● PASSAGE GIVEN
========

# Not a pack dog..



## Hbomb (Jan 24, 2012)

Don't know if I should be worried about this or not..

Hercules is 3 now and has always loved meeting/playing with other dogs. He's always been cautious to approach but once he's worked out it's a friendly playful dog he's all puppy dancing and bouncing etc etc.

I've noticed over the last 6-8 months, while he's still playful one-on-one with a dog, if there's more than one other dog, he won't join in. This is even if he knows the other dogs. He will stand back and lean against my leg or one of the other dog owners' legs and watch. Sometimes he whines although he never looks particularly frightened, tail/head is up etc. But a few of the other owners have asked what's wrong with him!

The exception to this is at puppy class (yes he still goes, even though he's 3!) where he's known most of the other dogs there for a couple of years. But even there he seems to be more into playing with the people than the dogs.

He's also got a bit less tolerant of very boisterous in your face dogs and will give them a correction (high pitched bark) if they are trying to wrestle him and he's not in the mood. There's a new, super energetic puppy there that always follows him around and previously H would have loved him, but now he'll only play with him for a bit and then tell him off. The puppy owner didn't mind and she said H was behaving appropriately (she is a dog trainer herself) but a couple of people at the class said he was turning 'nasty.'

Sorry about the long post. I just wasn't sure if this was normal as he gets older? He's always been so playful/friendly and I don't want him to a) become fear aggressive or b) miss out on the fun he used to enjoy with his dog friends due to being stand offish!

========

● Extracted data entries
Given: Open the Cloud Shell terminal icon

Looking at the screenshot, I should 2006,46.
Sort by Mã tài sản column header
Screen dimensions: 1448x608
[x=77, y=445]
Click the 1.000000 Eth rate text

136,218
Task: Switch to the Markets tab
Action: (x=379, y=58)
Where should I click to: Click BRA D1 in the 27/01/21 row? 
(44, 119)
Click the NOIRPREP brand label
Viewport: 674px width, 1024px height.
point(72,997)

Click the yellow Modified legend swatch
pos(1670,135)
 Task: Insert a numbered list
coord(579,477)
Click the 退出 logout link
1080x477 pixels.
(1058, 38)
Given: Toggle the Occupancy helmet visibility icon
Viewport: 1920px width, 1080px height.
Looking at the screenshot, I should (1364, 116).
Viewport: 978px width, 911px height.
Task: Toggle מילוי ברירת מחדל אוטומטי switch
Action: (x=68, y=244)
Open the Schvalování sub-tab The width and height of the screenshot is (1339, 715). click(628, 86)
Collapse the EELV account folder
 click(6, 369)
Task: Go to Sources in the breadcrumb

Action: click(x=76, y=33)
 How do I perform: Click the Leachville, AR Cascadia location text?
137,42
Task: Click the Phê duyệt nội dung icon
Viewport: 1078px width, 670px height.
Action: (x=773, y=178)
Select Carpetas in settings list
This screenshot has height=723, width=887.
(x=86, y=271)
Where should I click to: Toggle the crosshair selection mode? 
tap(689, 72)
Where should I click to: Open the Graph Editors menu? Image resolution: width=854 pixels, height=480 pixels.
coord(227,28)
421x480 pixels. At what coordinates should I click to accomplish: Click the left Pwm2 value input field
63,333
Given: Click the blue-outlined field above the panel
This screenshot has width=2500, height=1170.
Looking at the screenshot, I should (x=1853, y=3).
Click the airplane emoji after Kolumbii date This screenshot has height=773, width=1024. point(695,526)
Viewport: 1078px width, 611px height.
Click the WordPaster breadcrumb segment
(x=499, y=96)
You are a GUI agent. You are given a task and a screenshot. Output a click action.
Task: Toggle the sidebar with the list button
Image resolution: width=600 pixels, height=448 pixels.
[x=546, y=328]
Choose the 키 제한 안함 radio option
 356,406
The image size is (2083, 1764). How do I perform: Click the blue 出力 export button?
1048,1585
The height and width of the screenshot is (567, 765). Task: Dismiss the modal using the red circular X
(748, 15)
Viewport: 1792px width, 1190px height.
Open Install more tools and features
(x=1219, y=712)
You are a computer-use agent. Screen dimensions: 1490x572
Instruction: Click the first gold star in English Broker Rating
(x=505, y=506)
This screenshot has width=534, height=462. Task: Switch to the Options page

========

● REQUIRED WORK
1. Update the entries from the line containing "Task: Click the Phê duyệt nội dung icon" through the line containing "Looking at the screenshot, I should (x=1853, y=3).", replacing "Where should I click to" with "Where do I need to click to" and leaving everything else unchanged.
2. Write what comes next in the forum thread about a dog who no longer joins group play.
The forum thread about a dog who no longer joins group play has no connection to the entries.

● TASK-BY-TASK OUTPUTS
1.
Task: Click the Phê duyệt nội dung icon
Viewport: 1078px width, 670px height.
Action: (x=773, y=178)
Select Carpetas in settings list
This screenshot has height=723, width=887.
(x=86, y=271)
Where do I need to click to: Toggle the crosshair selection mode? 
tap(689, 72)
Where do I need to click to: Open the Graph Editors menu? Image resolution: width=854 pixels, height=480 pixels.
coord(227,28)
421x480 pixels. At what coordinates should I click to accomplish: Click the left Pwm2 value input field
63,333
Given: Click the blue-outlined field above the panel
This screenshot has width=2500, height=1170.
Looking at the screenshot, I should (x=1853, y=3).

2.
----------



## R E McCraith (Nov 24, 2011)

HB - normal as it gets - PIKE turning 7yrs old - still loves 2 play with pups - he sets the time line - 4 those of us that have grandchildren - we understand - when enough is enough - we hand them back 2 the parents - tail up - alert - telling you or a friend - LOOKS LIKE FUN - just not right now !!!!! our V's change everyday - up 2 us - 2 keep up with them !!!!!!


----------



## ajcoholic (Feb 11, 2015)

My Gibson was like that exactly, and he saw a lot of dogs daily.

If it were one on one, he was pretty good and would play. But if there were 2 or more dogs (all friendly) he would stand by me. Even with prodding he was not interested in playing.

He had a few good friends he would play with often, but again, if we met any other dogs he was by my side.

I wouldnt worry.


----------



## Oscar-vizzle (Jul 7, 2014)

My 2 year old Oscar is exactly the same, I wouldn't worry about it. I was a bit concerned at first but realised its just his way. Although he can get quite vocal if another dog won't leave him alone when he has had enough, he isn't 'nasty' in the slightest, just being a dog! I wouldn't change him for the world


----------



## mswhipple (Mar 7, 2011)

I think Hercules really IS a pack dog... He just sees human beings as his real pack.


----------



## chilithevizsla (Apr 2, 2014)

Chilli is the same at 15 months, isn't really into playing when we're at a viz whizz, he'll follow people and join in momentarily and then come back looking for me. However when I took him on a photoshoot with another V they would not stop wrestling to the point that I had to get him on the lead to shoot the dog I was meant to...
Tbh I'm exactly the same, I groups of people I go reserved, quiet and prefer to listen to other people but 1 on 1 I'm chatty.

I guess you could try getting him involved by acting weird and excited and see if he'll become more relaxed in groups of dogs if you are. Maybe he's worried about losing you or just protect you from all the zoomies knocking you over :


----------



## Hbomb (Jan 24, 2012)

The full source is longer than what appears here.